── DOCUMENT EXCERPT

The Shah was given pointed suggestions that he get rid of the German agents -- but on 21 August, he replied with a refusal, citing his nation's neutrality. The British and the Soviets then secretly agreed to invade Iran. Britain had a division of Indian troops near Abadan and armored units elsewhere in the area, while the Soviets had forces in Azerbaijan, in the USSR north of Iran. On 25 August, citing threats to Iranian security from German agents, the British and the Soviets informed the Iranian government that Iran was to be occupied.

So it was done. British and Soviet forces joined hands after three days of movement from south and north against ineffective resistance, and Iranian forces surrendered.

* The Iranian connection to the USSR was now secure. Churchill was not a remorseless monster like Stalin, but he was perfectly capable of ruthlessness and had demonstrated it. Stalin no doubt admired this. That did not mean Stalin was softening his demands for more help from the British and the Americans. The Soviet ambassador to Britain, Ivan Maisky, pressed the British government for more action. Maisky met with Churchill personally on 4 September to present the Soviet Union's demands.

────
── PROVIDED RECORDS

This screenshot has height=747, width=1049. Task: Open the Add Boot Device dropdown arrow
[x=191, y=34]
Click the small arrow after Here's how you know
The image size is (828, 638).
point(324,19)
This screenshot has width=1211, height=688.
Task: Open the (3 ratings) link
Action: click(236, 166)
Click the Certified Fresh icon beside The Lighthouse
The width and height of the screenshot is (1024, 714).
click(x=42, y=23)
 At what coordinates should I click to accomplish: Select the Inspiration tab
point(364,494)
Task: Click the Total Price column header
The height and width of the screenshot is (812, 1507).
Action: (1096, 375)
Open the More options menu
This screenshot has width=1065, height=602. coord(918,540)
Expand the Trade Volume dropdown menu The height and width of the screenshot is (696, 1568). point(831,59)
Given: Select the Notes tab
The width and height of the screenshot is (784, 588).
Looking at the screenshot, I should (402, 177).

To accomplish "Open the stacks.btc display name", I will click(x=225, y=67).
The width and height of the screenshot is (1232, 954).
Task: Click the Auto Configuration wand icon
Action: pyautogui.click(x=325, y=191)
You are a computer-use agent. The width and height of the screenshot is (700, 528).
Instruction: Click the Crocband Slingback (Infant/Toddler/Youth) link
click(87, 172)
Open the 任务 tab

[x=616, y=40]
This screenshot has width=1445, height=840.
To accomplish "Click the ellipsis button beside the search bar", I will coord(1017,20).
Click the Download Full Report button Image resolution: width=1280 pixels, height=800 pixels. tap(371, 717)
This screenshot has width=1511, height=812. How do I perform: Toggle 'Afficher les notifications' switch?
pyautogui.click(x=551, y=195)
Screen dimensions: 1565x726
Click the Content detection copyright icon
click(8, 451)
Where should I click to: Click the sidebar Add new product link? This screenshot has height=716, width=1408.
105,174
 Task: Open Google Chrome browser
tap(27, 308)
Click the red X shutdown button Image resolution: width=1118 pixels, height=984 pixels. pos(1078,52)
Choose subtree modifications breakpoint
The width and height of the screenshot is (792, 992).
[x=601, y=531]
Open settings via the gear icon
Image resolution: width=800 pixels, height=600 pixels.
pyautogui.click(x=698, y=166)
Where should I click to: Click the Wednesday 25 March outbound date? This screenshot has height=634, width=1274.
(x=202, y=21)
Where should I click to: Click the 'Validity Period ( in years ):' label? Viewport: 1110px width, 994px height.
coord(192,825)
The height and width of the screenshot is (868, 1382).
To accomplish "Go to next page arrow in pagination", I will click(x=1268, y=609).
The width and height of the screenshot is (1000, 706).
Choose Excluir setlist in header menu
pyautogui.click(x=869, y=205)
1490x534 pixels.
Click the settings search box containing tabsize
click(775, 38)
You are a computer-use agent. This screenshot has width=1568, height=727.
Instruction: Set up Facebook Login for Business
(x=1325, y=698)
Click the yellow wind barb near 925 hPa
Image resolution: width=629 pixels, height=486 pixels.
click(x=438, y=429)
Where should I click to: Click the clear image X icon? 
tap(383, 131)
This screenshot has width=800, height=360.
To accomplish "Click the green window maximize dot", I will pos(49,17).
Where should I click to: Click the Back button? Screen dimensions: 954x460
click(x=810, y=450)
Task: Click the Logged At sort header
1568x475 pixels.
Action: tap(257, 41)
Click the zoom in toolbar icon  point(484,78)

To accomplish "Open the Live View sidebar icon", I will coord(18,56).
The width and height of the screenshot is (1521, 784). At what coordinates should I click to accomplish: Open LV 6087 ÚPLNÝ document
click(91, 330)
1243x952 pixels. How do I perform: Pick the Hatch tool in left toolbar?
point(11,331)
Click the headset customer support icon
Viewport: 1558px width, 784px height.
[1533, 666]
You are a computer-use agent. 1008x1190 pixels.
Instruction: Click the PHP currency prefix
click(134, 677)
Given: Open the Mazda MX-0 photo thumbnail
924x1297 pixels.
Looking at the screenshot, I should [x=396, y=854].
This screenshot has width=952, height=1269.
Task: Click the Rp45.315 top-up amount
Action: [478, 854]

────

TASK DETAILS =
List every calendar date that appears in the passage on the occupation of Iran, in the order they occur.

EXERCISE OUTPUT =
21 August, 25 August, 4 September